# DIRECTIONS
Every record has to be written out exactly, with no line missing.

------------------------------------------------------------

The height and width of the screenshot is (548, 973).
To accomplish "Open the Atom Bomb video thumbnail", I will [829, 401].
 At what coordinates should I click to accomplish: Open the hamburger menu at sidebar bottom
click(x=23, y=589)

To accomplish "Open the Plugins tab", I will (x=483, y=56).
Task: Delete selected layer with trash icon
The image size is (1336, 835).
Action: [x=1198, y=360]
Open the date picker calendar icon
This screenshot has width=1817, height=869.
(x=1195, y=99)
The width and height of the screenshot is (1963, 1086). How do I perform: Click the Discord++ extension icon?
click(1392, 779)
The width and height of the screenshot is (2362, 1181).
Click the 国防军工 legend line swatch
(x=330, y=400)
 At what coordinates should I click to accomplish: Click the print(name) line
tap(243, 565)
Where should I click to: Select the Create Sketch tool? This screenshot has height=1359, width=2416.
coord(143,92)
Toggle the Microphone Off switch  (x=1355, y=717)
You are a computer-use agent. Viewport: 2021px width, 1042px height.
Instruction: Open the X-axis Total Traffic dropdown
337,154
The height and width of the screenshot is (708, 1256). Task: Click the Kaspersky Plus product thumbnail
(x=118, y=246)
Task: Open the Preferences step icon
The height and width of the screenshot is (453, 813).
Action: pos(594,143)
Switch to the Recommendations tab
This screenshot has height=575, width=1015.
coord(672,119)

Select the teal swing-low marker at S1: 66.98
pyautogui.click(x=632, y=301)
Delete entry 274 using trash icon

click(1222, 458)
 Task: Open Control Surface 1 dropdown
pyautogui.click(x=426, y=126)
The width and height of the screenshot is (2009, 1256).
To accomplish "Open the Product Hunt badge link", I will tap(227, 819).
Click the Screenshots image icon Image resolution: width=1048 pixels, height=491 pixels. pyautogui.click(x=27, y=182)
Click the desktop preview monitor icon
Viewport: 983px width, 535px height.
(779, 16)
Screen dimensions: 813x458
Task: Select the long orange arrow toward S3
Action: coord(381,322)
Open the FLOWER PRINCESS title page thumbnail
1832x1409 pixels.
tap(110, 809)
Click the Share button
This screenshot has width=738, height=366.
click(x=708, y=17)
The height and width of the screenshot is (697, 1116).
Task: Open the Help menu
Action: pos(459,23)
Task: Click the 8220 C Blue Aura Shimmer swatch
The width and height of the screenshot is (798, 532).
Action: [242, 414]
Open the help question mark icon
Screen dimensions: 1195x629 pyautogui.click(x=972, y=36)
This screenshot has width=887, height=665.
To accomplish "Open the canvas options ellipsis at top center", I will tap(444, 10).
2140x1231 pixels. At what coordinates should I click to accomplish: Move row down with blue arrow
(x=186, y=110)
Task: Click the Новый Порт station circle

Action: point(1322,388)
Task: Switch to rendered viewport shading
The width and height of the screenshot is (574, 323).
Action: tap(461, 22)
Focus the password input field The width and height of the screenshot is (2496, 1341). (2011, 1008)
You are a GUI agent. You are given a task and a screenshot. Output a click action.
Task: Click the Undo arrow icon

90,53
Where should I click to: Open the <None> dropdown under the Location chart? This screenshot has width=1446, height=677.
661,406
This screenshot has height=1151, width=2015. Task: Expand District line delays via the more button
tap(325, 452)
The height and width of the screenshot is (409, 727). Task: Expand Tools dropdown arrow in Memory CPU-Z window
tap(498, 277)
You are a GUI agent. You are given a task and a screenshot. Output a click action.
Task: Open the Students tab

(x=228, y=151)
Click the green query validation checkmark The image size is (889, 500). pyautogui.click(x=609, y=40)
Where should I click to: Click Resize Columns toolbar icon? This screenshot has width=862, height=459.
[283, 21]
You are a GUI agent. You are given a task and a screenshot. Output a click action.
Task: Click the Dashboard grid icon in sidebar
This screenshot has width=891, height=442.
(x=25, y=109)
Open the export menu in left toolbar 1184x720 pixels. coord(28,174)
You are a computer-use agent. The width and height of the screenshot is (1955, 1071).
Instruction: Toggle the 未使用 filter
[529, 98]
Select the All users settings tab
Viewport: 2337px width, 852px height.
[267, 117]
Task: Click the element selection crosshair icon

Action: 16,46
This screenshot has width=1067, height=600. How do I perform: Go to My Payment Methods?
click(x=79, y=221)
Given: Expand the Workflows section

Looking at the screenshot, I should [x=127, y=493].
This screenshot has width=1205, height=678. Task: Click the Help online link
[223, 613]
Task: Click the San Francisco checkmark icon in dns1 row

------------------------------------------------------------

# FINISHED EXERCISE
The height and width of the screenshot is (548, 973).
To accomplish "Open the Atom Bomb video thumbnail", I will [829, 401].
 At what coordinates should I click to accomplish: Open the hamburger menu at sidebar bottom
click(x=23, y=589)

To accomplish "Open the Plugins tab", I will (x=483, y=56).
Task: Delete selected layer with trash icon
The image size is (1336, 835).
Action: [x=1198, y=360]
Open the date picker calendar icon
This screenshot has width=1817, height=869.
(x=1195, y=99)
The width and height of the screenshot is (1963, 1086). How do I perform: Click the Discord++ extension icon?
click(1392, 779)
The width and height of the screenshot is (2362, 1181).
Click the 国防军工 legend line swatch
(x=330, y=400)
 At what coordinates should I click to accomplish: Click the print(name) line
tap(243, 565)
Where should I click to: Select the Create Sketch tool? This screenshot has height=1359, width=2416.
coord(143,92)
Toggle the Microphone Off switch  (x=1355, y=717)
You are a computer-use agent. Viewport: 2021px width, 1042px height.
Instruction: Open the X-axis Total Traffic dropdown
337,154
The height and width of the screenshot is (708, 1256). Task: Click the Kaspersky Plus product thumbnail
(x=118, y=246)
Task: Open the Preferences step icon
The height and width of the screenshot is (453, 813).
Action: pos(594,143)
Switch to the Recommendations tab
This screenshot has height=575, width=1015.
coord(672,119)

Select the teal swing-low marker at S1: 66.98
pyautogui.click(x=632, y=301)
Delete entry 274 using trash icon

click(1222, 458)
 Task: Open Control Surface 1 dropdown
pyautogui.click(x=426, y=126)
The width and height of the screenshot is (2009, 1256).
To accomplish "Open the Product Hunt badge link", I will tap(227, 819).
Click the Screenshots image icon Image resolution: width=1048 pixels, height=491 pixels. pyautogui.click(x=27, y=182)
Click the desktop preview monitor icon
Viewport: 983px width, 535px height.
(779, 16)
Screen dimensions: 813x458
Task: Select the long orange arrow toward S3
Action: coord(381,322)
Open the FLOWER PRINCESS title page thumbnail
1832x1409 pixels.
tap(110, 809)
Click the Share button
This screenshot has width=738, height=366.
click(x=708, y=17)
The height and width of the screenshot is (697, 1116).
Task: Open the Help menu
Action: pos(459,23)
Task: Click the 8220 C Blue Aura Shimmer swatch
The width and height of the screenshot is (798, 532).
Action: [242, 414]
Open the help question mark icon
Screen dimensions: 1195x629 pyautogui.click(x=972, y=36)
This screenshot has width=887, height=665.
To accomplish "Open the canvas options ellipsis at top center", I will tap(444, 10).
2140x1231 pixels. At what coordinates should I click to accomplish: Move row down with blue arrow
(x=186, y=110)
Task: Click the Новый Порт station circle

Action: point(1322,388)
Task: Switch to rendered viewport shading
The width and height of the screenshot is (574, 323).
Action: tap(461, 22)
Focus the password input field The width and height of the screenshot is (2496, 1341). (2011, 1008)
You are a GUI agent. You are given a task and a screenshot. Output a click action.
Task: Click the Undo arrow icon

90,53
Where should I click to: Open the <None> dropdown under the Location chart? This screenshot has width=1446, height=677.
661,406
This screenshot has height=1151, width=2015. Task: Expand District line delays via the more button
tap(325, 452)
The height and width of the screenshot is (409, 727). Task: Expand Tools dropdown arrow in Memory CPU-Z window
tap(498, 277)
You are a GUI agent. You are given a task and a screenshot. Output a click action.
Task: Open the Students tab

(x=228, y=151)
Click the green query validation checkmark The image size is (889, 500). pyautogui.click(x=609, y=40)
Where should I click to: Click Resize Columns toolbar icon? This screenshot has width=862, height=459.
[283, 21]
You are a GUI agent. You are given a task and a screenshot. Output a click action.
Task: Click the Dashboard grid icon in sidebar
This screenshot has width=891, height=442.
(x=25, y=109)
Open the export menu in left toolbar 1184x720 pixels. coord(28,174)
You are a computer-use agent. The width and height of the screenshot is (1955, 1071).
Instruction: Toggle the 未使用 filter
[529, 98]
Select the All users settings tab
Viewport: 2337px width, 852px height.
[267, 117]
Task: Click the element selection crosshair icon

Action: 16,46
This screenshot has width=1067, height=600. How do I perform: Go to My Payment Methods?
click(x=79, y=221)
Given: Expand the Workflows section

Looking at the screenshot, I should [x=127, y=493].
This screenshot has width=1205, height=678. Task: Click the Help online link
[223, 613]
Task: Click the San Francisco checkmark icon in dns1 row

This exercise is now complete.